FHFA v. Nomura: Disclosure Violations, Financial Crisis, and the Conclusions of a Fact Finder
FHFA v. Nomura, No. 11cv6201 (DLC) (SD NY May 11, 2015) involved claims arising out of the financial crisis.
The FHFA brought a number lawsuits against banks and related entities and individuals to recover damages on behalf of Fannie Mae and Freddie Mac arising out of their "investments in residential mortgage-backed securities (“RMBS”), specifically their investment in so-called private-label RMBS (“PLS”)." The FHFA alleged violations of the securities laws and blue sky statutes.
Only one of the lawsuits actually went to trial, the one involving Nomura. A bench trial lasted from March 16 to April 9, 2015. A week or two ago, the court issued finding of facts and conclusions of law. The decision is lengthy and detailed. We note only this paragraph:
- This case is complex from almost any angle, but at its core there is a single, simple question. Did defendants accurately describe the home mortgages in the Offering Documents for the securities they sold that were backed by those mortgages? Following trial, the answer to that question is clear. The Offering Documents did not correctly describe the mortgage loans. The magnitude of falsity, conservatively measured, is enormous.

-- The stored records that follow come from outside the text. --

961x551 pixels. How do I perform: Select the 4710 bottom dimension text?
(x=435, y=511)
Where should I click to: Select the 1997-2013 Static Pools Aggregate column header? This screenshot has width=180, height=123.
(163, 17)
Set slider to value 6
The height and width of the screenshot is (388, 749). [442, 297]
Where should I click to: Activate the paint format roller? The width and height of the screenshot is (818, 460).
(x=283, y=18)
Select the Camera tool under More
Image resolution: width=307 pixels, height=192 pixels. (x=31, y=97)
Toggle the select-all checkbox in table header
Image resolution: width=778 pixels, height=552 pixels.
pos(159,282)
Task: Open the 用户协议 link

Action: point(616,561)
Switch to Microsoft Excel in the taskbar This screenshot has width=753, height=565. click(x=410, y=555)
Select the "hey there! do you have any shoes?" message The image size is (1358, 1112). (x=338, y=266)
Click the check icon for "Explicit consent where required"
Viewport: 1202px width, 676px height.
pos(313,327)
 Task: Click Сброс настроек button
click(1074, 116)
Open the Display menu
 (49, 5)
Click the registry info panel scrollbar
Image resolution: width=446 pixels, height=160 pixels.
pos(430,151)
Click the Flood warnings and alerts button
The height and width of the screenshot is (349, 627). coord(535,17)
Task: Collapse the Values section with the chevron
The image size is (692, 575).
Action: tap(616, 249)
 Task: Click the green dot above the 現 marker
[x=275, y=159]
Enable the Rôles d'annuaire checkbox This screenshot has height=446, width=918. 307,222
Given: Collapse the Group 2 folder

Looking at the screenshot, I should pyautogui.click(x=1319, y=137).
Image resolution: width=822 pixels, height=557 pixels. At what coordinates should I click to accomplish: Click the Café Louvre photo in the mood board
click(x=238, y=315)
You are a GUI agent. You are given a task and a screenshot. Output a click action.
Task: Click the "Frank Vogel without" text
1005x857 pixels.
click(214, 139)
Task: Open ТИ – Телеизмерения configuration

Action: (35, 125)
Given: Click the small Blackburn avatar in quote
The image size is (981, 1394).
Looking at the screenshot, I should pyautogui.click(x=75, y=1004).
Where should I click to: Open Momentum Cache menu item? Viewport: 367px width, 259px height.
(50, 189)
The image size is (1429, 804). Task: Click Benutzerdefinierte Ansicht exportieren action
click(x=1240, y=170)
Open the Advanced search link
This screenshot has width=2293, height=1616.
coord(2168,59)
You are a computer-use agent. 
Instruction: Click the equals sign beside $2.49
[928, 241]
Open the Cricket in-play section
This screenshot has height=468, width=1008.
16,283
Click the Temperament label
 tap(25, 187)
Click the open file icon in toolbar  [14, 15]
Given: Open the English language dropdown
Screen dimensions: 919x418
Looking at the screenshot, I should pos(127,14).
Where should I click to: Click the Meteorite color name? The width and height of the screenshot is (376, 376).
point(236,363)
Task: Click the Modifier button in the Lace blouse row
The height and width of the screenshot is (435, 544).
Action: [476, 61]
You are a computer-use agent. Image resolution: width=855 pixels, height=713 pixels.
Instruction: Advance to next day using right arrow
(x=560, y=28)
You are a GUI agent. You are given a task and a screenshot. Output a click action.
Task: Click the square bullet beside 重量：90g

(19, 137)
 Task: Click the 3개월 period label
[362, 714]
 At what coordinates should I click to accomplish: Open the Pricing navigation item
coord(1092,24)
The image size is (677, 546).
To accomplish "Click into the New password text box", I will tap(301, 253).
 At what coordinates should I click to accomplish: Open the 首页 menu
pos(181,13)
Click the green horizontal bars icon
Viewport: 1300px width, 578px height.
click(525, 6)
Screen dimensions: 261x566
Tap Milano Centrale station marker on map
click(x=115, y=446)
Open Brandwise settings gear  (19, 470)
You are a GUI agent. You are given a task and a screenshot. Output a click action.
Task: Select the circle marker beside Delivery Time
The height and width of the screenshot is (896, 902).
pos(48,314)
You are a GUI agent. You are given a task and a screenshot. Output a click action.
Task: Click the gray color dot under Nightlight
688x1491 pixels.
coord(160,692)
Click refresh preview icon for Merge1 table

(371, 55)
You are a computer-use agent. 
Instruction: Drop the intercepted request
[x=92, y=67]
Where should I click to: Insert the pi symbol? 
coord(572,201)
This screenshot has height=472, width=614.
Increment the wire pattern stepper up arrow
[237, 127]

There has been a considerable amount written about the need for criminal actions against individuals involved in transactions that led to or caused the financial crisis. But perhaps what was really needed was more trials and more findings by neutral fact finders as to what actually happened in the period leading up to the financial crisis. Such findings may have been able to determine whether the "enormous" "magnitude of the falsity" was more the rule than the exception.